Author Anand Giridharadas at CSULB’s Solanki Lecture Says America Is on the Brink of a New Era
Indian American writer Anand Giridharadas, speaking at the 18th annual Solanki Lecture organized by Cal State University, Long Beach, made a strong case for big government and big policy for the removal of inequities. He is seen onstage at WIRED25 Festival: WIRED Celebrates 25th Anniversary on Oct. 14, 2018 in San Francisco, California. (Matt Winkelmeyer/Getty Images for WIRED25)
By NIMMI RAGHUNATHAN/India-West
LONG BEACH, Calif. – Nothing Indian American author Anand Giridharadas said to an online audience on Apr. 15 was particularly far from the central theses he has been making in the public space since 2018 when he published his best seller, “Winners Take All: The Elite Charade of Changing the World.” And yet, his words continued to have power and, clearly, with the questions that poured in, resonated with listeners.
Organized by the Yadunandan Center for India Studies at California State University, Long Beach, the event marked the 18th annual Solanki Lecture and was billed as a “conversation” with Giridharadas. At the start of the program, CSULB officials and academicians reminisced about the late Uka Solanki, who along with his wife Nalini helped establish the Yadunandan Center for India Studies at the university.
Fluent in language and manner, the young author who has stormed the public imagination continued to hammer away at the status quo and the projection of businesspeople as “leaders.” Talking to Jane Close Conoley, president of CSULB, he pulled no punches, training his sights on the two money centers of our times – Silicon Valley and Wall Street. If one paid attention to the story he laid out on what he termed as the biggest “con,” it is clear the behavior has percolated down everywhere and is visible as a matter of course even in the Indian American community.
Simply put, according to Giridharadas, business folks make wealth for themselves and to offset its visibility, begin to do charity. But, he said, “elite do-gooding is weaponizing to clear the path for more money making,” because it ends up being like, “like buying papal indulgences. We are tricked into being silent.” What makes these kind of donations and charity wrong, he says, is that it is bankrolled by all of us, through lower wages and low wealth taxes. Squeezing employees and taking the same money to pretend to do good, holds no water for Giridharadas. Companies claim to be liberating people but then enrich themselves while destroying taxi unions, fast food companies build playgrounds instead of fixing the food, military firms supply weapons and then sponsor a few needy kids to go to college, he said.
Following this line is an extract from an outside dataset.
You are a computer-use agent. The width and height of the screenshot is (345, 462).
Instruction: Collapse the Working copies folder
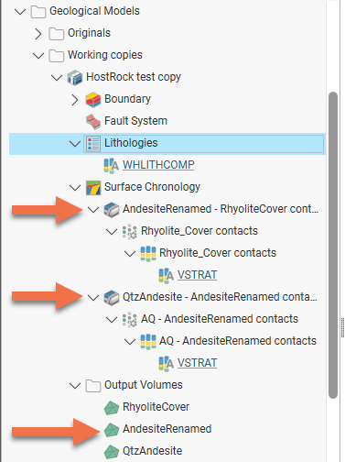click(38, 56)
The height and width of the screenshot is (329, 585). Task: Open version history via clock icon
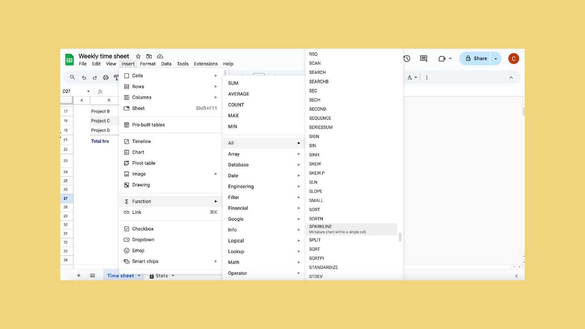[406, 58]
Higher education institutions, he continued, was a place where plutocrats and prestige meet – universities sell their surplus of prestige for the monetary surplus of plutocrats. With the names of these donors emblazoned everywhere, universities have become a tool for plutocrats to cleanse their names while promoting their self-interest and continuing bad behavior like selling opioids in the marketplace, he added.
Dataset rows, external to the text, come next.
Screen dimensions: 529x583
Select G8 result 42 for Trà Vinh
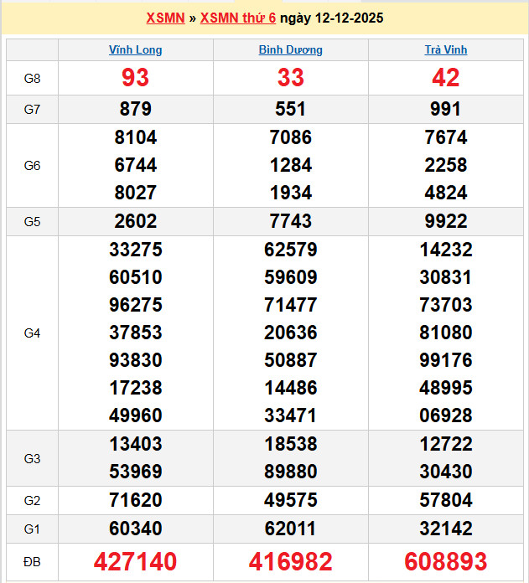click(x=446, y=78)
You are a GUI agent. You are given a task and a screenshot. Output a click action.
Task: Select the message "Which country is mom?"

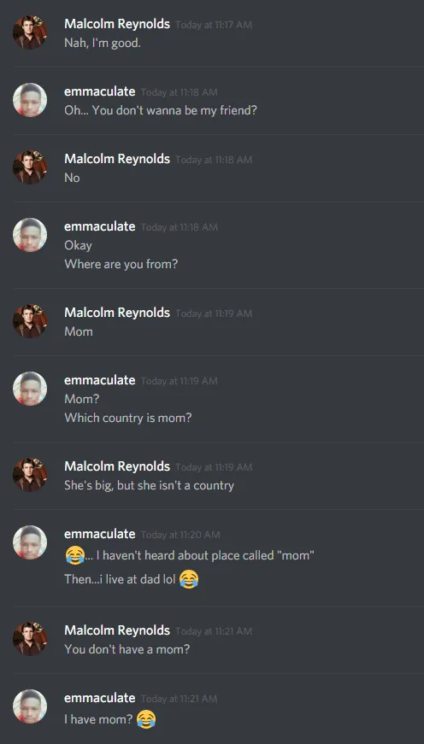click(x=128, y=418)
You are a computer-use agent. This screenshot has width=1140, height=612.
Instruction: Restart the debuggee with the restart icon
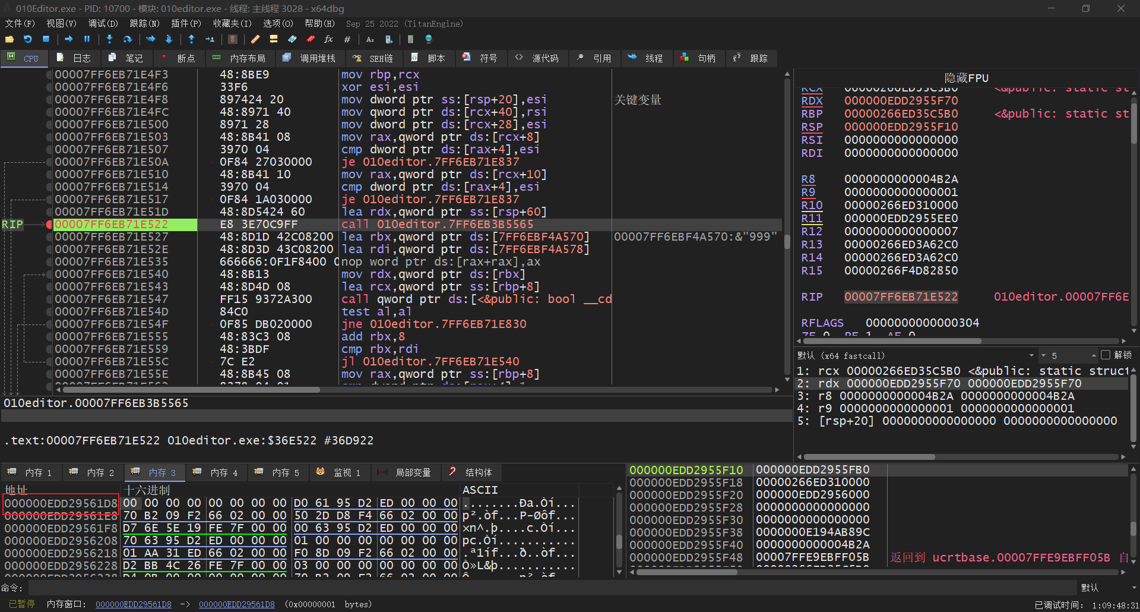[28, 39]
Giridharadas’s solutions: giving quietly without seeking benefit for yourself or company, and a bigger and more powerful state. The last 40 years, he said, have been a backlash to the hippie years. Ronald Reagan profited from it and war has been waged against government ever since. Even Barack Obama’s Office of Social Innovation noted that top-down change was not possible. How, asked Giridharadas, did Obama even have been able to vote if there had not been big policy? In the old America, a lot more inequities existed, and it was definitely not the rich who wanted change. “Factory owners did not get woke, policy got children out of factories,” he pointed out.
“We are on the brink of an era,” Giridharadas noted, with the pandemic “revealing a lot.” He said President Joe Biden and his chief of staff Tom Klain have “put competence in play. It is the grandest ad for government.” The “Reagan story,” he said, was breaking up and the “country has changed. Covid has woken us up. We are headed to a progressive era and government being a redemptive force.” The author wanted progressives to yoke the moment, tell a different story and learn to communicate and persuade.
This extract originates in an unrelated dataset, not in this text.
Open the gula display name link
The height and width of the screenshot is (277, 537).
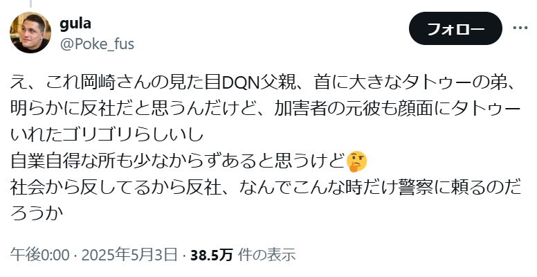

Conceding to a question that was posed to him, that government can indeed be bad, as recent events have shown in relation to voting rights, Giridharadas said that the problem when delved into, stemmed from plutocracy. He explained that government was the collective expression of society and the only institution to speak for a wide swath of people. If government “does bad things, don’t desert it but get active.” His last words of advice: Organize!